BRIEF >> Which lines in the data below contain the string "resolution", with case counting? List every such line in full.

DATA EXTRACT >>
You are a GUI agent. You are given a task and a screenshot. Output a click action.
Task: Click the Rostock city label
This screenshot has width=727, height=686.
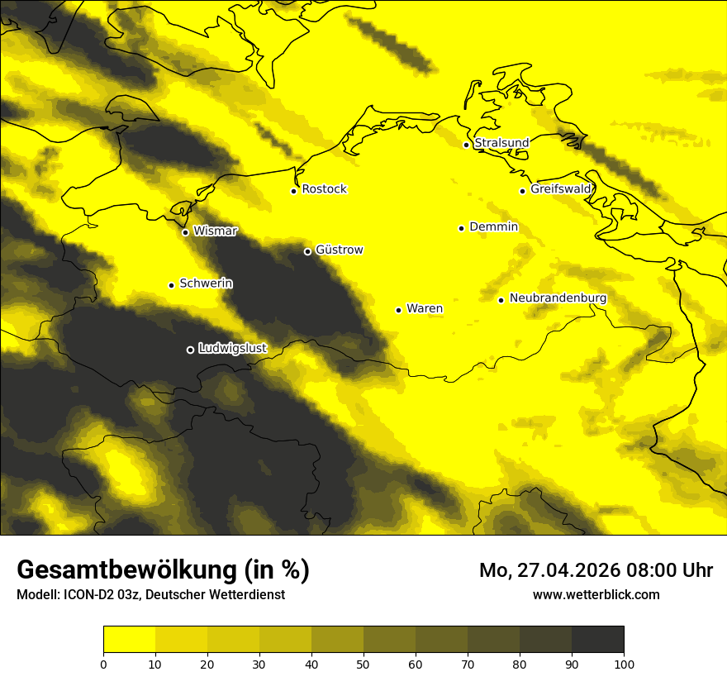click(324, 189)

--

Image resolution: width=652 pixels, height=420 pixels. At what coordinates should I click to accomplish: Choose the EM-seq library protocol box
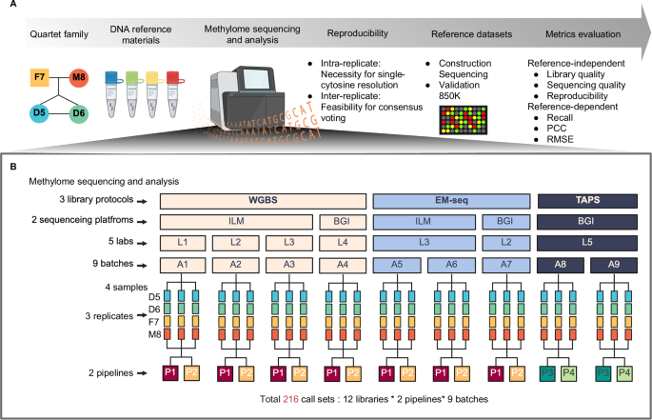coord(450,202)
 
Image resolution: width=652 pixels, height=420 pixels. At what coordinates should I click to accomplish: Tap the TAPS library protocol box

SOLUTION TO THIS EXERCISE >>
Image resolution: width=652 pixels, height=420 pixels. At what coordinates should I click to accomplish: Choose the EM-seq library protocol box
Image resolution: width=652 pixels, height=420 pixels. At what coordinates should I click to accomplish: Tap the TAPS library protocol box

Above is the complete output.